“Art History as Créolité/Creolising Art History”
Deadline: November 7, 2016
Association of Art Historians (AAH) annual conference
6th – 8th April 2017
Loughborough University, England
As part of the three-day workshop titled ‘Créolité and Creolisation’, which took place on St Lucia as one of the platforms of Documenta 11 (2002), participants explored the genealogy of terms such as ‘creolization’ and ‘Créolité’, and their potential to describe phenomena beyond their historically and geographically specific origins (however slippery they are). Surprisingly, there has been little engagement with the potential of creolisation as a way of doing or writing art histories differently since that time. This session aims to redress this lacuna.
Stuart Hall, one of the workshop participants, writes that what distinguishes creolisation from hybridity or diaspora is that it refers to a process of cultural mixings that are a result of slavery, plantation culture, and colonialism.
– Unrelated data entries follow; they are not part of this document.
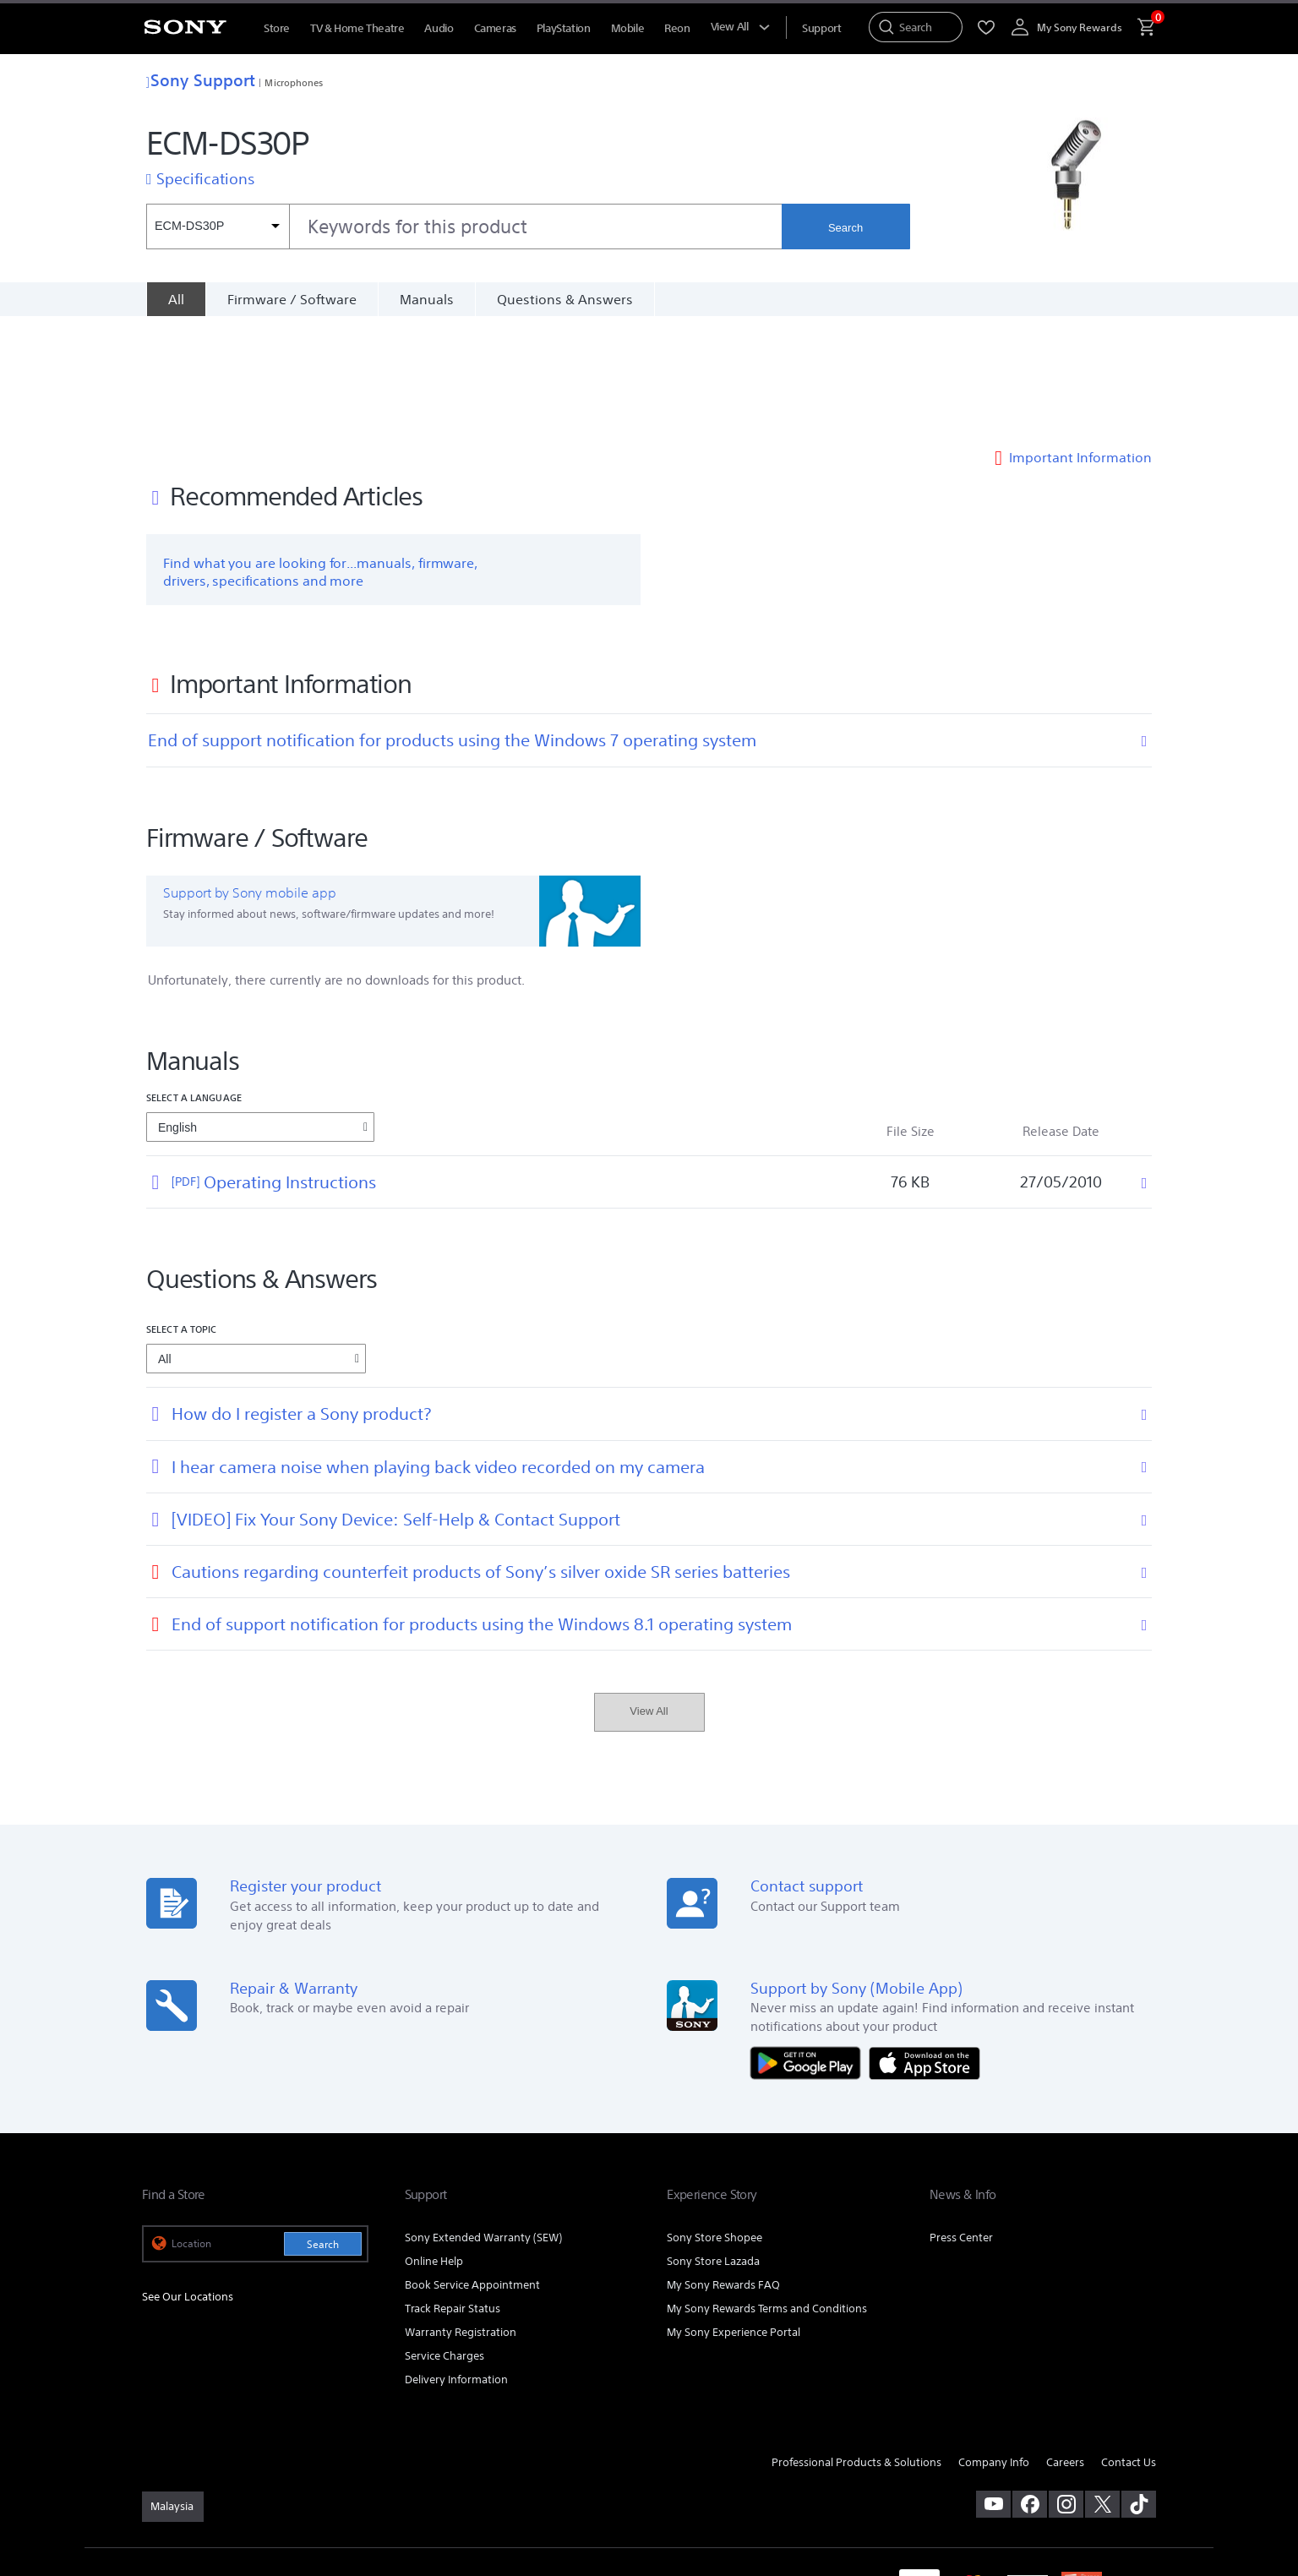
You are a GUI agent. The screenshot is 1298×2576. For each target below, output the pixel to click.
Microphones (294, 82)
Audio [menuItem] (438, 28)
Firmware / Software (292, 299)
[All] (175, 299)
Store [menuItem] (277, 28)
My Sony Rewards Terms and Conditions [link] (767, 2192)
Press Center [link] (961, 2121)
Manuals (427, 299)
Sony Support (200, 80)
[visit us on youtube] (993, 2387)
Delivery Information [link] (456, 2263)
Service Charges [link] (444, 2239)
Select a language (194, 981)
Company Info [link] (993, 2346)
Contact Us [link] (1128, 2346)
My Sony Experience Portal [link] (733, 2215)
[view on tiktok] (1138, 2387)
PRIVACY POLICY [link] (287, 2468)
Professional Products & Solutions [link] (856, 2346)
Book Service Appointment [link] (472, 2168)
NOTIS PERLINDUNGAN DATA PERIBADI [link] (228, 2484)
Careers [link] (1065, 2346)
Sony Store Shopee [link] (714, 2121)
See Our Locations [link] (187, 2181)
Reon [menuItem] (677, 28)
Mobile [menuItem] (628, 28)
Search (845, 227)
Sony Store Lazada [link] (713, 2144)
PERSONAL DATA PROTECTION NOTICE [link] (418, 2468)
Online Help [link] (434, 2144)
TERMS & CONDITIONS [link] (191, 2468)
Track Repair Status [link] (452, 2192)
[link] (173, 2390)
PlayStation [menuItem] (564, 28)
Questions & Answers (565, 299)
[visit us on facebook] (1029, 2387)
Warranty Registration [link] (460, 2215)
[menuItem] (821, 28)
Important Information (1080, 341)
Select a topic (181, 1213)
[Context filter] (217, 226)
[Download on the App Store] (924, 1946)
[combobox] (464, 226)
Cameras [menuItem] (495, 28)
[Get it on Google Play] (809, 1946)
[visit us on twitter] (1102, 2387)
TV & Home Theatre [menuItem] (357, 28)
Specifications (205, 178)
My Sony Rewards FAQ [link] (723, 2168)
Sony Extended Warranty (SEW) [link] (483, 2121)
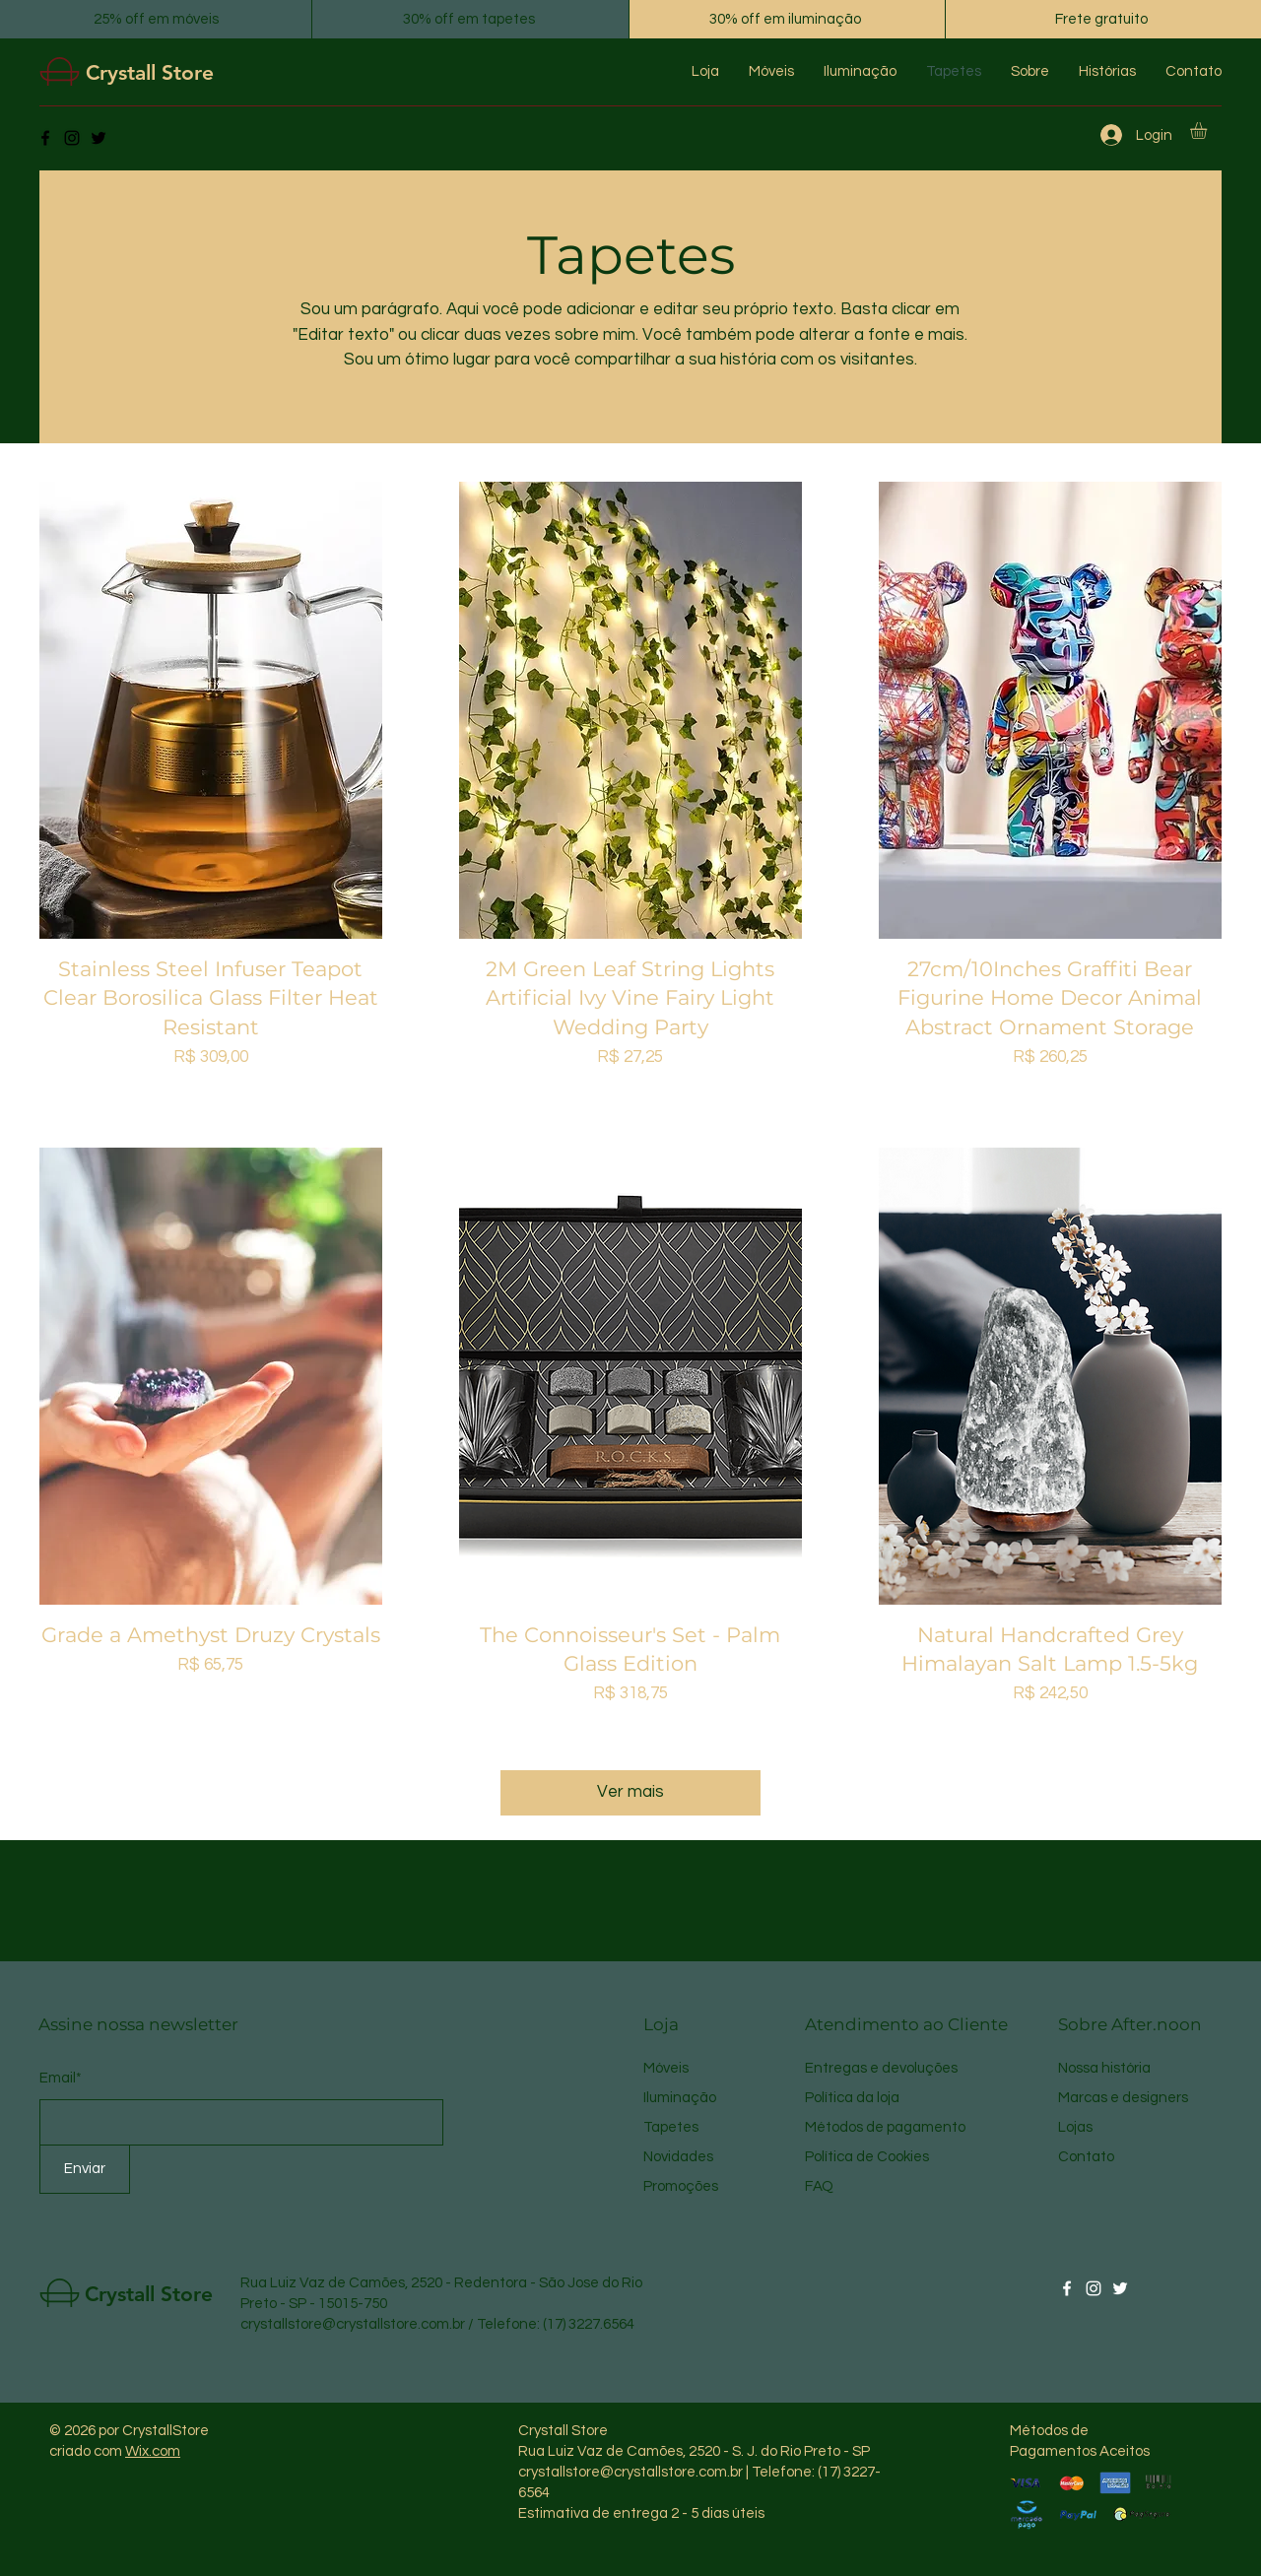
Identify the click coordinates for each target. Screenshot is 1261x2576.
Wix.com (152, 2451)
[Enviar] (84, 2169)
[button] (1208, 130)
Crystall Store (150, 72)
Yet, Martinican-born poet and theoretician Édouard Glissant notes that creolisation can refer to a broader set of sociocultural processes not only in the Caribbean but also ‘all the world’ (Tout-monde). Drawing on Hall and Glissant, Irit Rogoff suggests that créolité can more broadly reference the construction of a literary or artistic project out of creolising processes.
What would it mean to re-imagine art history as Créolité? That is, hegemonic Western art history has created in its wake an array of ‘other’ art histories connected to regions such as Latin America, the Caribbean, Eastern Europe, and South Asia to name a few. Of special interest in this session is not only considering such regional art histories as relational to each other, but also exploring how other constructions of identity – such as gender, sexuality, race, and class – are intertwined with them. Papers exploring contemporary and historical periods are both welcome; and those critically examining Glissant’s terms – such as ‘opacity’ and ‘globality’ – to bear on the session theme are especially encouraged.
Please email your proposals (max 250 words) for a 25-minute paper to session convenor Alpesh Kantilal Patel (Florida International University, Miami) at alpesh.patel@fiu.edu by November 7.
Also, include a short title, your name, affiliation and email.